For the past five years, the cases of Malaria reported at ItakaIbolu Health centre ll have reduced more than thrice. The health centre located in Eastern Uganda's Luuka district is one of the governments funded that have benefitted from the Luuka Community Development project.
Implemented by LWF with funding from the Evangelical Lutheran Church in America (ELCA), the project aims to reduce mortality and morbidity associated with Malaria among vulnerable groups.
These include children under five years, pregnant women, persons living with HIV/AIDs. Before the project implementation, the facility would register ten infant cases of Malaria average unlike now when they have fallen drastically even in the adult, according to Ms Jane Namukombi, the nursing assistant at the facility.

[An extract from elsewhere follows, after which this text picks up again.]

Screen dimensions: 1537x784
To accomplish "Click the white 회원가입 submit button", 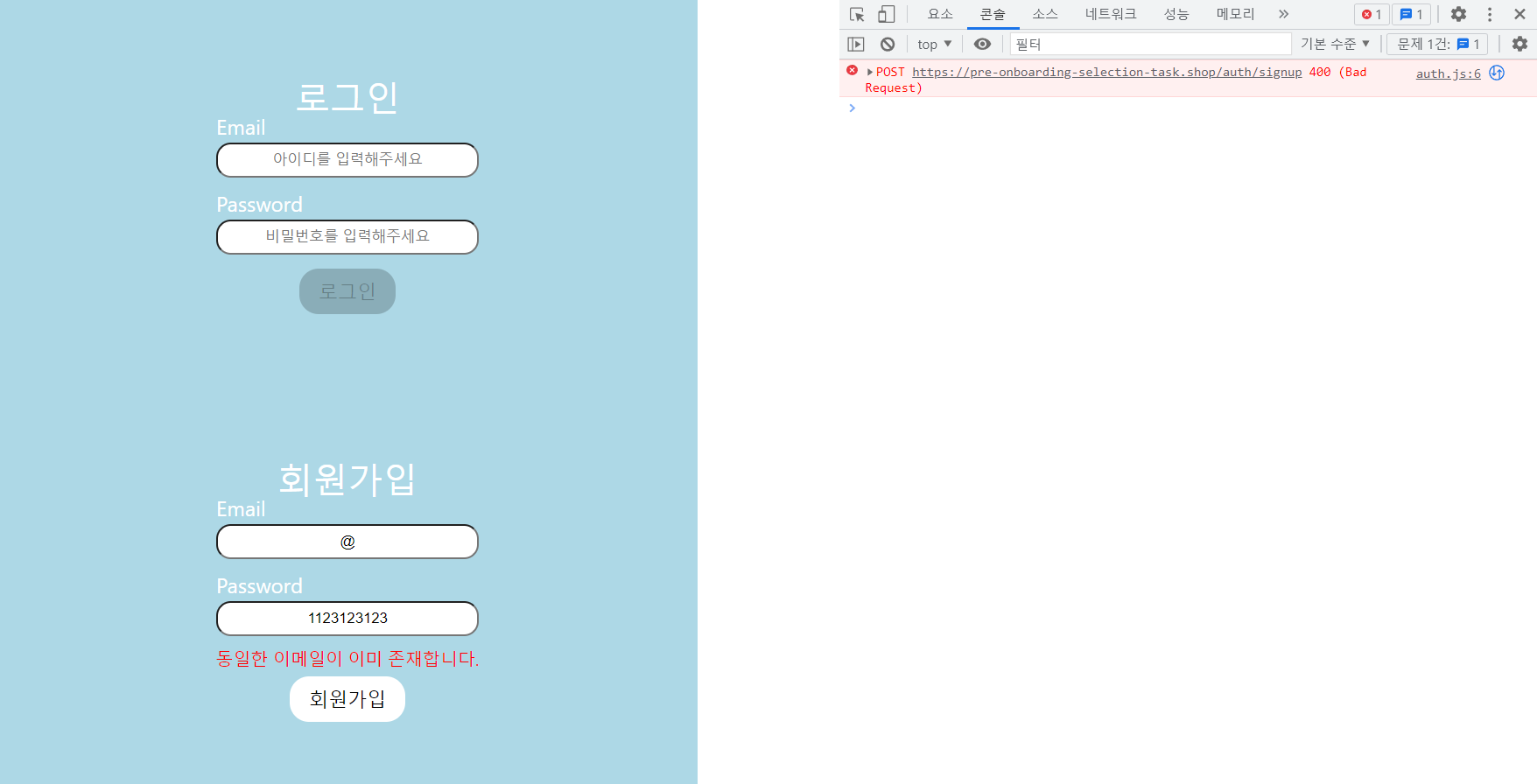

"Of late, you can only get three children out of ten with malaria and others its bacterial infections, not malaria", Ms Namukombi notes.
Through radio talk shows, music, dance and drama and Village Health Teams (VHTs), among other interventions, the project targets 14,339 households in the two selected sub-counties of Waibuga and Ikumbya in Luuka district to create malaria awareness and promote health-seeking behaviour.

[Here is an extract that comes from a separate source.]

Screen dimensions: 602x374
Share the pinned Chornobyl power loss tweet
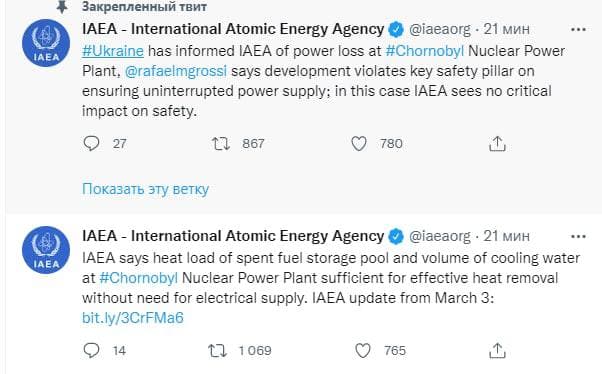pos(497,144)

To identify cases in communities, VHTs were taught about symptoms like temperature, headache and fever and referred them to health facilities as soon as possible for early diagnosis and confirmation.
The VHTs also share the knowledge and debunk the myths through door-to-door visits and community outreaches, especially among the communities who visited traditional healers for treatment. It was not long before the awareness gospel sunk, changed the community mindset, and the VHTs gained public trust.
"The community started reaching out to the VHTs in case of symptoms," Ms Barbara Babirye a VHT states. LWF also provides free mosquito nets to increase access and use as malaria preventive measures, especially to vulnerable homes. Beneficiaries attest that reduced cases of Malaria have improved their productivity, household income and food security.
"I can do my work uninterrupted because we sleep under mosquito nets, and we hardly get any cases," Ms Fatuma Namaliiri, a mother of four notes.
The intervention doesn't stop at awareness creation, but VHTs also continue with routine visits
to monitor and ensure the proper use of mosquito nets. Despite being preventable, Malaria continues to claim people's lives in Uganda, and Luuka is one of the most affected districts.
According to Health Ministry, Uganda registers at least 16 malaria deaths per day with 25,000 cases. The majority of the infections and deaths are children under five years.